RAVENA — The parking lot of Village Hall was transformed into a celebration of local artistic talent this Saturday.
The second annual We Love aRtCS Music and Art Festival was held this weekend outside Village Hall on Mountain Road with local bands, artists and singers showcasing their talents.
“This one is really for the kids, to highlight and showcase all of the talent that we have at RCS and bands like Sugarskull, which is all RCS graduates,” said Village Trustee Caitlin Appleby. “It’s May, we’ve all been cooped up all winter, so let’s get out and mingle and see each other, and kick off community spirit for the year.
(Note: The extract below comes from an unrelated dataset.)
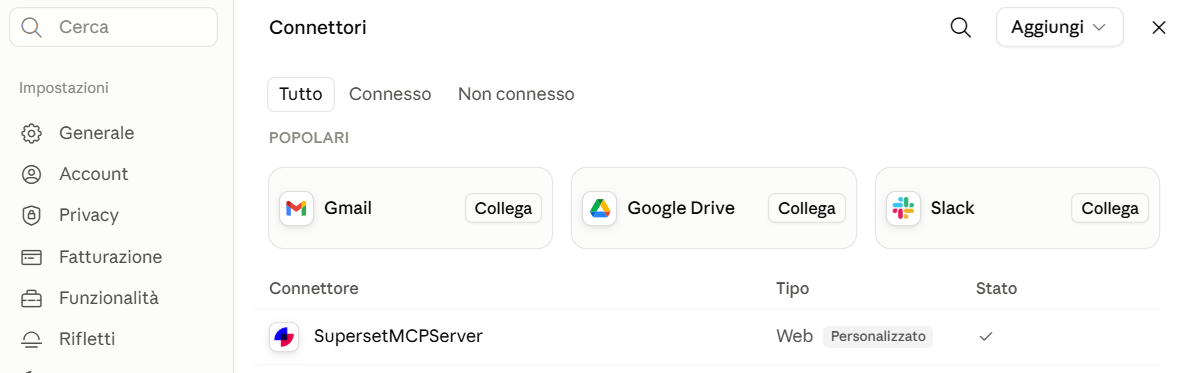
Task: Switch to the Non connesso tab
Action: click(516, 94)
It’s fun.”
There were displays of visual arts, with a special emphasis on young artists, and vendors selling artistic wares.
A stage was set up for a musical venue for local bands, with the Coxsackie Community Band kicking off an afternoon of performances at noon, followed by the bands What? and Sugarskull. Musicians and singers from the middle school and high school jazz bands and drama clubs, as well as the middle school Select Chorus and high school Harmonics, also performed. Then bands Glass Pony and Dr. Jah & The Love Prophets took to the stage.
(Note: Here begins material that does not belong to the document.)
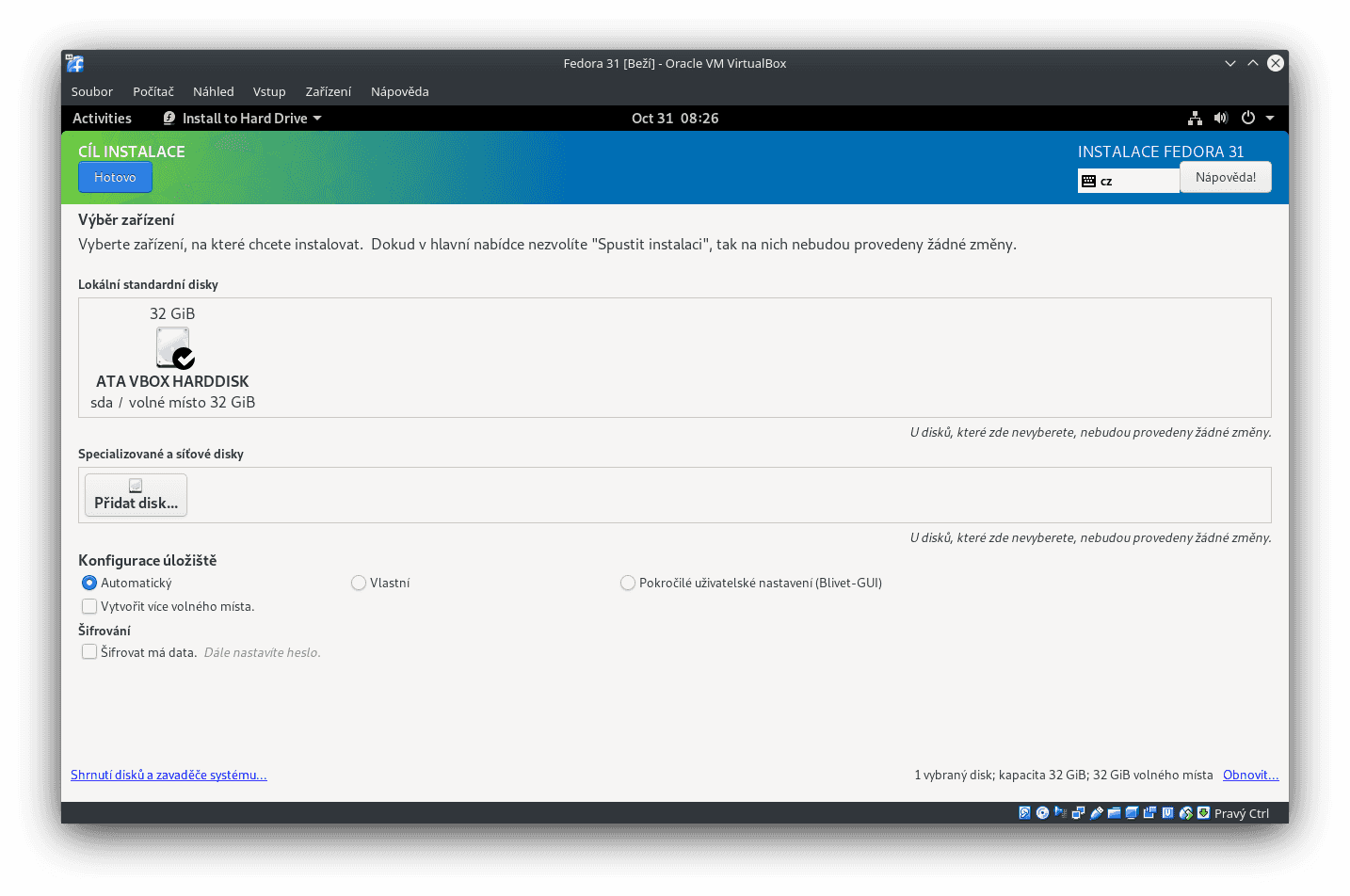The height and width of the screenshot is (896, 1350).
Task: Click the audio status icon in VirtualBox bar
Action: point(1060,812)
For students in the Ravena-Coeymans-Selkirk school district, it was a chance to showcase their talents in a communitywide venue.
“We love this — we are so grateful to [event organizer] Ted Smith and all the work that he has done to make this happen and to support our programs,” said Michelle McLoughlin, RCS High School Choral Director and K-12 Art and Music Curriculum Content Specialist. “The kids are really excited, too, to perform and give back to the community. We are so glad that this could happen this year and we got great weather.”
While music and drama students performed on stage, young visual artists were displaying and sharing their talents with the community, like high school junior Lanija Williams, who volunteered to do face painting for the little ones.
“I have done face painting before but at a birthday party,” Williams said. “This is my first time at an event like this.”
For some of the kids, like 5-year-old Landon Stratta, the face painting booth was a highlight of the day. All he could talk about before Saturday’s event was getting his face painted to look like Batman, his mom said.

Nicole Blair brought her two kids, Grace, 5, and Finn, 2, who played at the various arts activities while their older sibling rehearsed to go onstage.
“My oldest is playing in the Jazz Band in the middle school and in the Select Chorus,” Blair said. “This is a great event — they are doing a lot of things for the little kids, which is great, because sometimes there is an age gap where they don’t have activities for little kids. They have things here for all ages.”

The RCS Friends of the Arts group hosted a table at the festival to showcase their works in the school district and how they support the arts locally.
“We are like a booster club for arts and music for the RCS school district,” member Megan Newkirk said. “The arts give kids the chance to be creative. So many kids love drawing, painting, music. It’s a great way for them to connect if they are not playing sports, or even if they are playing sports, it is a totally different environment. It’s a great creative outlet for them.”
New group member Ashley Chateauneuf said the arts were important to her as a student and now she wanted to make sure other kids have the chance to enjoy them.
“I grew up as a theater kid and having an outlet like music and art got me through life,” Chateauneuf said. “And now we help the kids — this is to help them progress their futures in art and music.”

While local artists and musicians shared their talents with the community, the Ravena Rescue Squad was on site sharing a skill of a different kind — one that can be lifesaving.
“We are demonstrating hands-only CPR,” said rescue squad member Pat Boccio, who had a CPR mannequin set up outside the ambulance. “Anybody can do it. We show you where to line up, how hard to push and how fast to push so if something were to happen in a public event like this, everybody can help.”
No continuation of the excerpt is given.